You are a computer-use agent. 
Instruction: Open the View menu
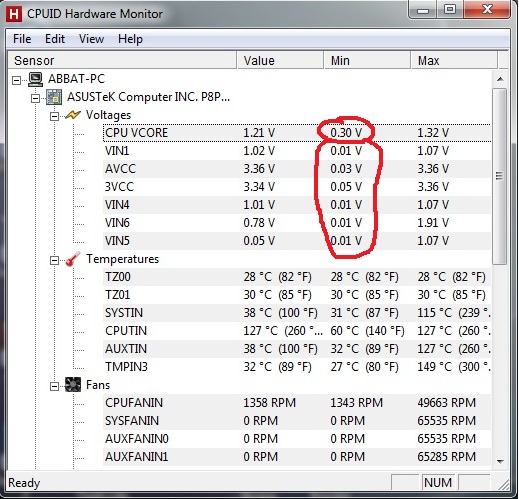click(x=91, y=39)
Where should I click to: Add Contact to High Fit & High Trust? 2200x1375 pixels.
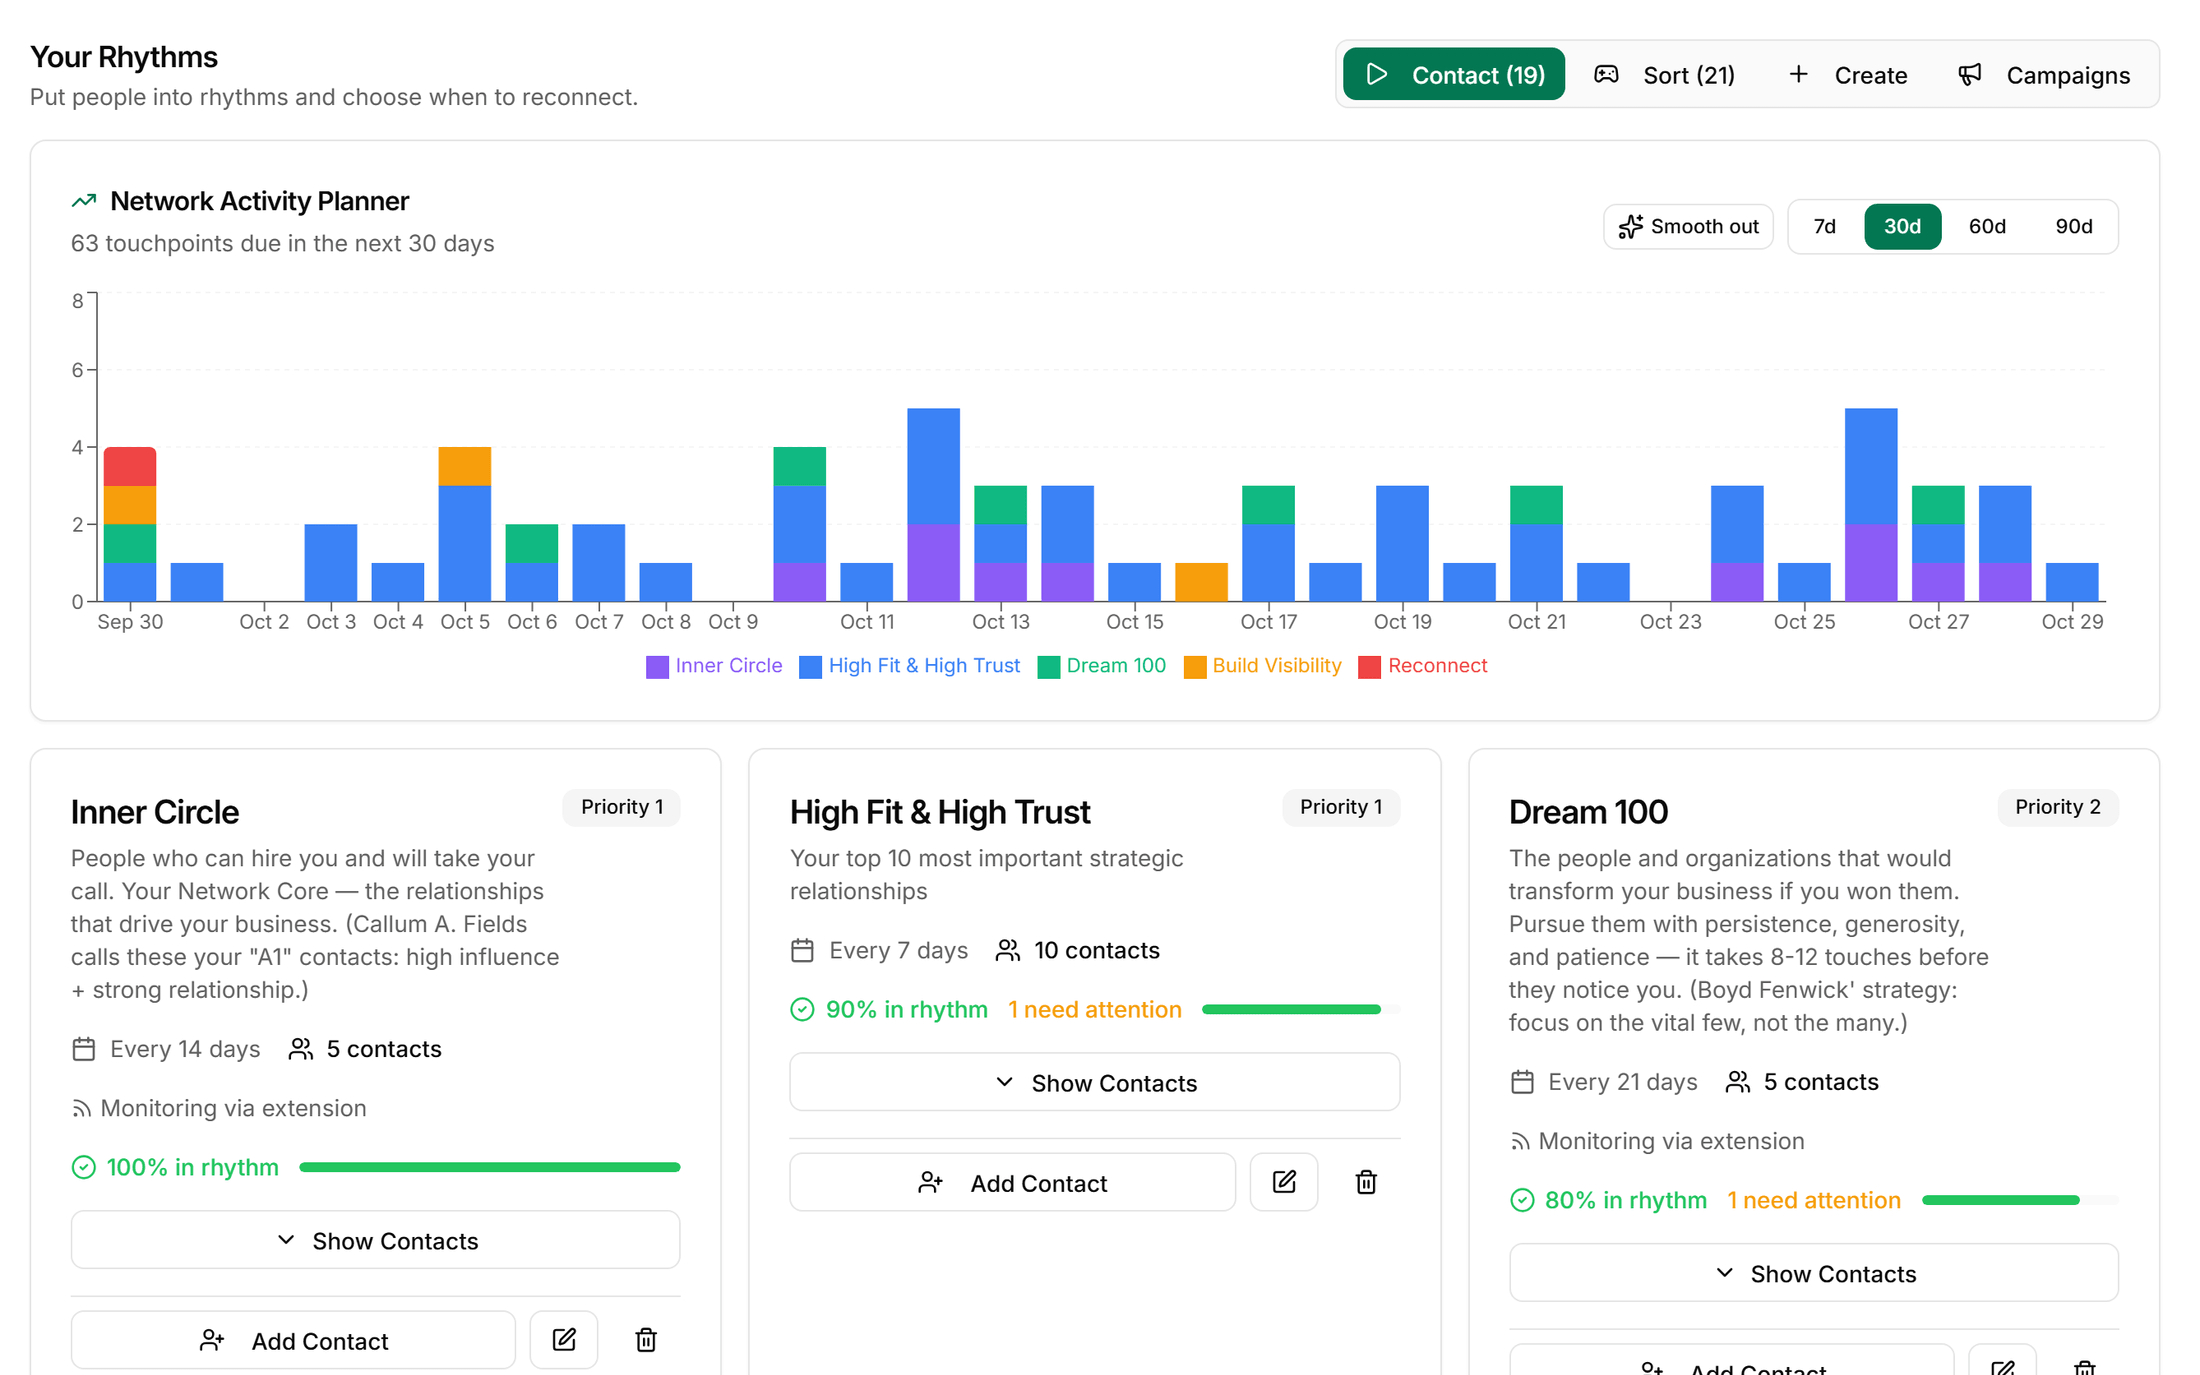click(1013, 1182)
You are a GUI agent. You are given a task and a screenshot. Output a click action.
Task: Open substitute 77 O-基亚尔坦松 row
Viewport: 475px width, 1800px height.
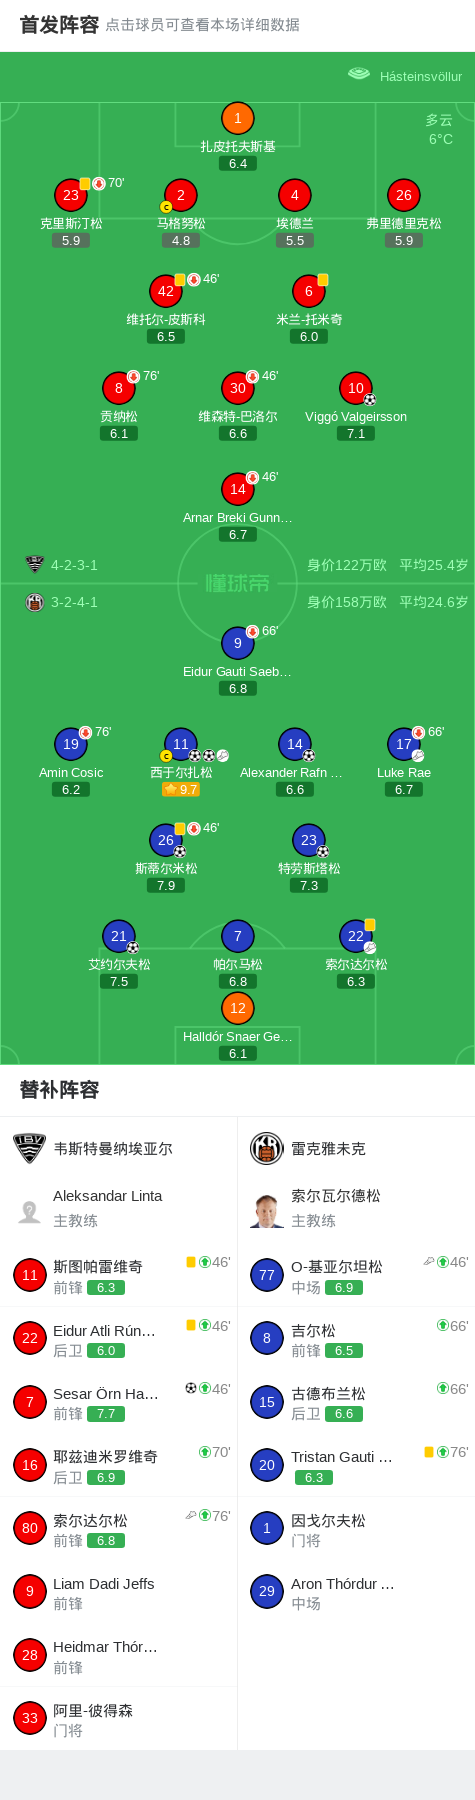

→ AIM
Rewrite all of the records above, including the requests, and scale every coordinate in the answers by 0.8, rounding each result to a whole number with halves rounded up. Omit the pictures from your answer.

→ ANSWER
You are a computer-use agent. 
Instruction: Open the View menu
click(x=73, y=31)
Where should I click to: Add Contact to High Fit & High Trust? 2200x1375 pixels.
click(810, 946)
You are a GUI agent. You are given a task and a screenshot. Output a click action.
Task: Open substitute 77 O-基亚尔坦松 row
Viewport: 475px width, 1800px height.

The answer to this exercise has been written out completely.